Reproduce the portion of the post on fat-tailed financial returns that begins at the words "This is the" and stops after "install or config!".

READING TEXT:
○ ○ ○ ○ ○ ○ ○
The 23-sigma fallacy

This is the first post of a short series of posts on extreme events in financial time series. We will investigate the return distribution of financial assets, use power-law theory to describe its tails, see how estimating higher moments such as kurtosis becomes meaningless, and finally discuss a fundamental flaw in popular models such as GARCH that arises from fat tails. The point that I want to convey is that without putting much care into the fat-tailedness of financial distributions, models cannot be expected to work out-of-sample, they will always be surprised when that one new extreme data point comes – and those surprises are seldom good ones.

You can access an interactive Python version of this blog post here. It is powered by JupyterLite and runs directly in your browser without any install or config!

Fat tails and Black Mondays

First, we take a look at the distribution of daily returns of the S&P500 index, starting in 1950. This historical series of daily prices contains ~18000 trading days. Rather than looking at prices directly, we will look at the daily log-returns of the S&P500 index. Remember that a log-return $r_t$ is defined as the logarithm of the ratio between subsequent close prices $p_t$:

$$r_t = \log(\frac{p_t}{p_{t-1}})$$

Log-returns have the advantage of symmetry, i.e. if on one day the index loses $r_t = -0.1$ and the next day the index gains $r_{t+1} = +0.1$, the index attains the original price again. With percentage returns, first losing 10% and then gaining 10% again does not get you back to the original price.
○ ○ ○ ○ ○ ○ ○
GIVEN MATERIAL:
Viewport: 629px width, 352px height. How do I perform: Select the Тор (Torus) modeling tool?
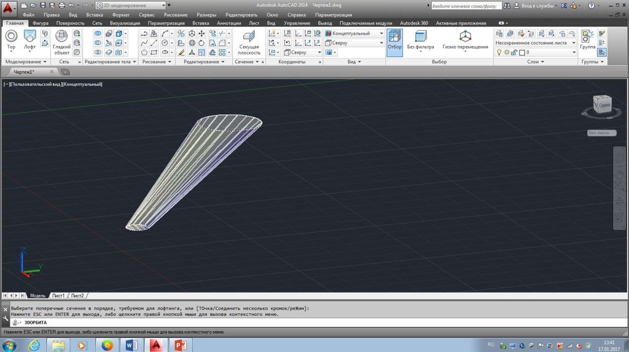point(11,37)
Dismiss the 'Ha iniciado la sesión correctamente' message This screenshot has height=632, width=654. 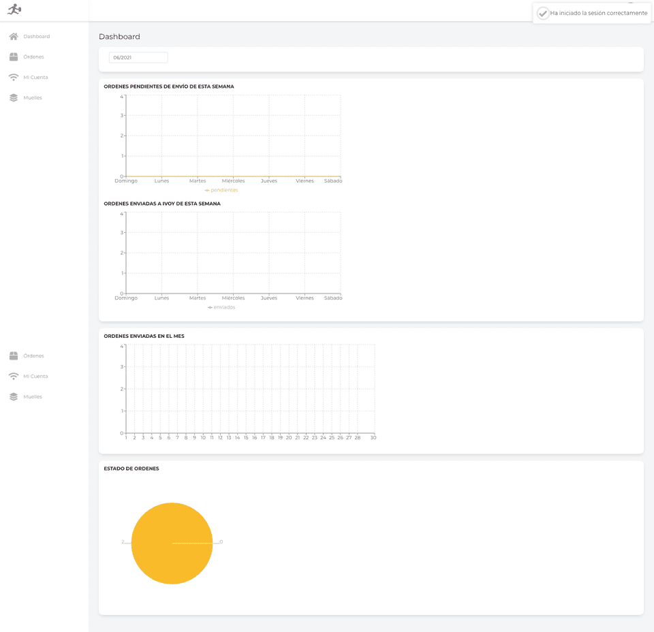tap(599, 13)
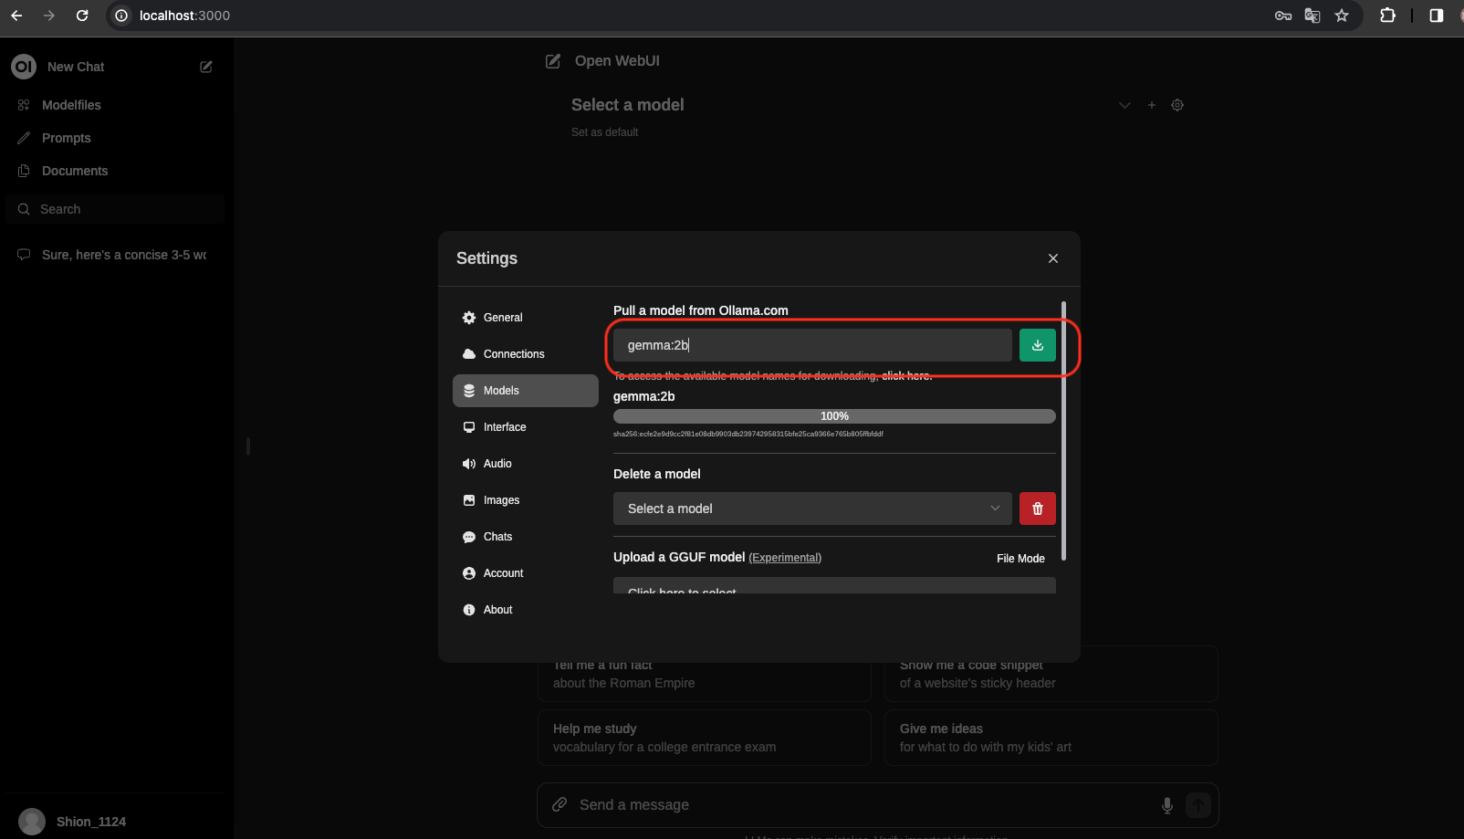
○ ○ ○ ○ ○ ○ ○
FINISHED ANSWER:
This is the first post of a short series of posts on extreme events in financial time series. We will investigate the return distribution of financial assets, use power-law theory to describe its tails, see how estimating higher moments such as kurtosis becomes meaningless, and finally discuss a fundamental flaw in popular models such as GARCH that arises from fat tails. The point that I want to convey is that without putting much care into the fat-tailedness of financial distributions, models cannot be expected to work out-of-sample, they will always be surprised when that one new extreme data point comes – and those surprises are seldom good ones.

You can access an interactive Python version of this blog post here. It is powered by JupyterLite and runs directly in your browser without any install or config!